Record excerpts:
━━━━━━━━━━━━━━━━━━━━━━━━━━━━━━
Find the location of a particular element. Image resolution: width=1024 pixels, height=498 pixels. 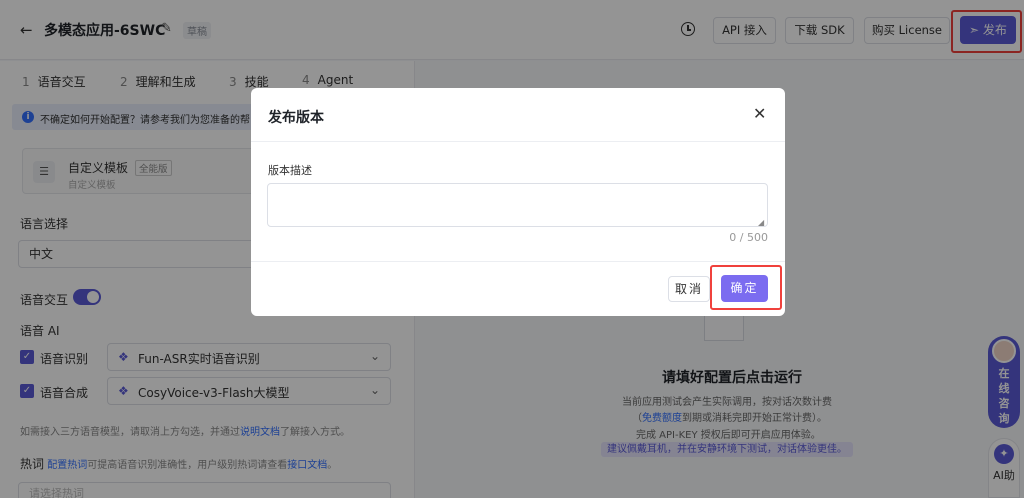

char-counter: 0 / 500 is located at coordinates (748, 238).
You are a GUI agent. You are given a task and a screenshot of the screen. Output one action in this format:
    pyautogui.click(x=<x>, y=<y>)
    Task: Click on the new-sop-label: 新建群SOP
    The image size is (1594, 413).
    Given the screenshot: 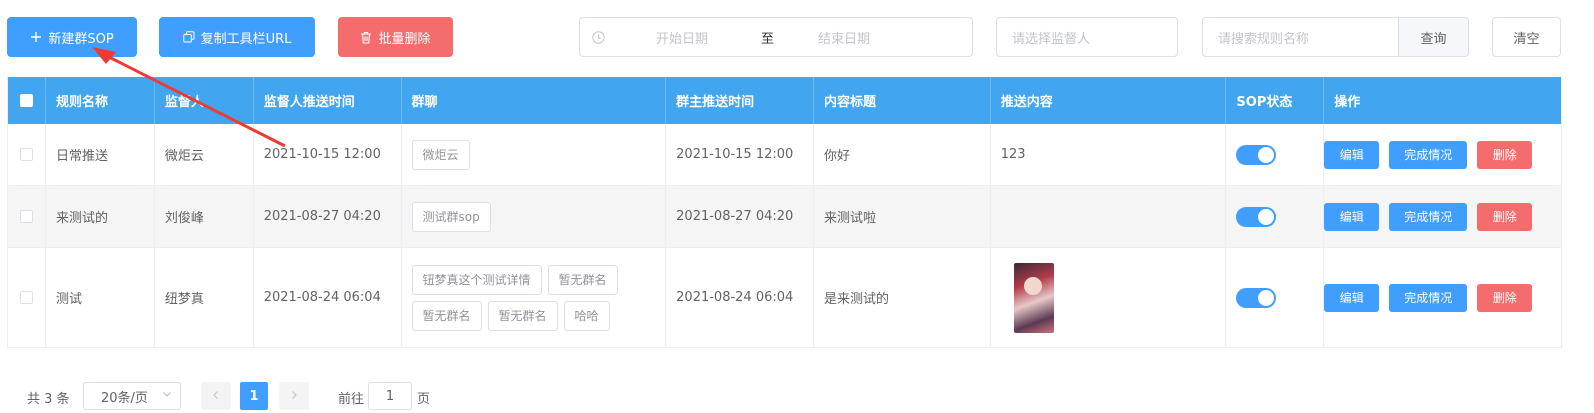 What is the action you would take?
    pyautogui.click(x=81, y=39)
━━━━━━━━━━━━━━━━━━━━━━━━━━━━━━
Description of the task: Could you quote the stretch of lines from the start through the line containing "char-counter: 0 /", word for word and leaving out the pictures?

Expected answer:
Find the location of a particular element. Image resolution: width=1024 pixels, height=498 pixels. 

char-counter: 0 / 500 is located at coordinates (748, 238).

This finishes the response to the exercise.